WORK ORDER: Type out the entries again, keeping every word unchanged.

::::::

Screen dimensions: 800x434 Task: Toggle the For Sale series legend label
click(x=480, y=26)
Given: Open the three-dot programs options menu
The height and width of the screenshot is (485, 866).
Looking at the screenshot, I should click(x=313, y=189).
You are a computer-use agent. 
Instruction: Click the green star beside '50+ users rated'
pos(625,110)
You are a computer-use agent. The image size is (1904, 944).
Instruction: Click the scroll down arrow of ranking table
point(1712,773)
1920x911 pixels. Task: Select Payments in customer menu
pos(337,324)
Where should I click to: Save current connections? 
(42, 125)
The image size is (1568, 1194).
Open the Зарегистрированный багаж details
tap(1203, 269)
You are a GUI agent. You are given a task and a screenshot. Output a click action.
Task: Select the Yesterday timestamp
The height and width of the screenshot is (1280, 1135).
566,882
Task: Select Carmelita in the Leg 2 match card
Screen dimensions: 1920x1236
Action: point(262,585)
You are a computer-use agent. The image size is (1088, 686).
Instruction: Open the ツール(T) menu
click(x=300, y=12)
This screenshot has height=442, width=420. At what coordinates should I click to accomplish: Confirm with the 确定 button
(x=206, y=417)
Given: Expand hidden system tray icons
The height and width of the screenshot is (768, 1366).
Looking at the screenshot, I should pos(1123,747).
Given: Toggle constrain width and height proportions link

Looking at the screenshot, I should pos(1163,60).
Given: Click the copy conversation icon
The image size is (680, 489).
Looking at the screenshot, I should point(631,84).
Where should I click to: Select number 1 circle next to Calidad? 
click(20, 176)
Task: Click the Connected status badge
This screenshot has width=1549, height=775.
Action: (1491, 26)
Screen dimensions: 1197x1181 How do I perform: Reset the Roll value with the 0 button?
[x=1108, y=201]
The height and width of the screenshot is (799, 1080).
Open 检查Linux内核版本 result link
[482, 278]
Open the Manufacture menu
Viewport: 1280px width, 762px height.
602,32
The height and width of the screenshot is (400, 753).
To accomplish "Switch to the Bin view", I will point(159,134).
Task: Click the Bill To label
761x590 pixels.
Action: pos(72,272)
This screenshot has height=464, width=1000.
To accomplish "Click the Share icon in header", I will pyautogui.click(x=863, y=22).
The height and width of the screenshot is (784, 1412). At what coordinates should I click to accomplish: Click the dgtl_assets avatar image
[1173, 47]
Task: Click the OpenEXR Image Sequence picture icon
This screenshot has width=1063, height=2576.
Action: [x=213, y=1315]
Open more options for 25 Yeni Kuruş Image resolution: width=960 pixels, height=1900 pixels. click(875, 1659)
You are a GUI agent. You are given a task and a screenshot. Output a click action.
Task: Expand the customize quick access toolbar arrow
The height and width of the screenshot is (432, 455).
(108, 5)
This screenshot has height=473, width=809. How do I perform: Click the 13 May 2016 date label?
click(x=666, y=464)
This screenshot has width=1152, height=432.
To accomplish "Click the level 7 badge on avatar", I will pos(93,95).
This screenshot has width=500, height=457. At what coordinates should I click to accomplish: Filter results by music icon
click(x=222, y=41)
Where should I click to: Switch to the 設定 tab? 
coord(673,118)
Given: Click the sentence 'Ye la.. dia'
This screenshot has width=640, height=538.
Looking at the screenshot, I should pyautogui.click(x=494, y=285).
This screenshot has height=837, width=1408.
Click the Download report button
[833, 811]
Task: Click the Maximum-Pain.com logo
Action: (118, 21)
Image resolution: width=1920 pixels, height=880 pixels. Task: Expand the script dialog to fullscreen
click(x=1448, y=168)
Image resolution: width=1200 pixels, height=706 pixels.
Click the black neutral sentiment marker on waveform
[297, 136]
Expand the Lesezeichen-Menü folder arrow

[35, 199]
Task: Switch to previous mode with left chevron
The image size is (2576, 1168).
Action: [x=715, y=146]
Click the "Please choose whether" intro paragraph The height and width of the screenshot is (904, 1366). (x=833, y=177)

::::::

RESPONSE TO THE EXERCISE:
Screen dimensions: 800x434 Task: Toggle the For Sale series legend label
click(x=480, y=26)
Given: Open the three-dot programs options menu
The height and width of the screenshot is (485, 866).
Looking at the screenshot, I should click(x=313, y=189).
You are a computer-use agent. 
Instruction: Click the green star beside '50+ users rated'
pos(625,110)
You are a computer-use agent. The image size is (1904, 944).
Instruction: Click the scroll down arrow of ranking table
point(1712,773)
1920x911 pixels. Task: Select Payments in customer menu
pos(337,324)
Where should I click to: Save current connections? 
(42, 125)
The image size is (1568, 1194).
Open the Зарегистрированный багаж details
tap(1203, 269)
You are a GUI agent. You are given a task and a screenshot. Output a click action.
Task: Select the Yesterday timestamp
The height and width of the screenshot is (1280, 1135).
566,882
Task: Select Carmelita in the Leg 2 match card
Screen dimensions: 1920x1236
Action: point(262,585)
You are a computer-use agent. The image size is (1088, 686).
Instruction: Open the ツール(T) menu
click(x=300, y=12)
This screenshot has height=442, width=420. At what coordinates should I click to accomplish: Confirm with the 确定 button
(x=206, y=417)
Given: Expand hidden system tray icons
The height and width of the screenshot is (768, 1366).
Looking at the screenshot, I should pos(1123,747).
Given: Toggle constrain width and height proportions link

Looking at the screenshot, I should pos(1163,60).
Given: Click the copy conversation icon
The image size is (680, 489).
Looking at the screenshot, I should point(631,84).
Where should I click to: Select number 1 circle next to Calidad? 
click(20, 176)
Task: Click the Connected status badge
This screenshot has width=1549, height=775.
Action: (1491, 26)
Screen dimensions: 1197x1181 How do I perform: Reset the Roll value with the 0 button?
[x=1108, y=201]
The height and width of the screenshot is (799, 1080).
Open 检查Linux内核版本 result link
[482, 278]
Open the Manufacture menu
Viewport: 1280px width, 762px height.
602,32
The height and width of the screenshot is (400, 753).
To accomplish "Switch to the Bin view", I will point(159,134).
Task: Click the Bill To label
761x590 pixels.
Action: pos(72,272)
This screenshot has height=464, width=1000.
To accomplish "Click the Share icon in header", I will pyautogui.click(x=863, y=22).
The height and width of the screenshot is (784, 1412). At what coordinates should I click to accomplish: Click the dgtl_assets avatar image
[1173, 47]
Task: Click the OpenEXR Image Sequence picture icon
This screenshot has width=1063, height=2576.
Action: [x=213, y=1315]
Open more options for 25 Yeni Kuruş Image resolution: width=960 pixels, height=1900 pixels. click(875, 1659)
You are a GUI agent. You are given a task and a screenshot. Output a click action.
Task: Expand the customize quick access toolbar arrow
The height and width of the screenshot is (432, 455).
(108, 5)
This screenshot has height=473, width=809. How do I perform: Click the 13 May 2016 date label?
click(x=666, y=464)
This screenshot has width=1152, height=432.
To accomplish "Click the level 7 badge on avatar", I will pos(93,95).
This screenshot has width=500, height=457. At what coordinates should I click to accomplish: Filter results by music icon
click(x=222, y=41)
Where should I click to: Switch to the 設定 tab? 
coord(673,118)
Given: Click the sentence 'Ye la.. dia'
This screenshot has width=640, height=538.
Looking at the screenshot, I should pyautogui.click(x=494, y=285).
This screenshot has height=837, width=1408.
Click the Download report button
[833, 811]
Task: Click the Maximum-Pain.com logo
Action: (118, 21)
Image resolution: width=1920 pixels, height=880 pixels. Task: Expand the script dialog to fullscreen
click(x=1448, y=168)
Image resolution: width=1200 pixels, height=706 pixels.
Click the black neutral sentiment marker on waveform
[297, 136]
Expand the Lesezeichen-Menü folder arrow

[35, 199]
Task: Switch to previous mode with left chevron
The image size is (2576, 1168).
Action: [x=715, y=146]
Click the "Please choose whether" intro paragraph The height and width of the screenshot is (904, 1366). (x=833, y=177)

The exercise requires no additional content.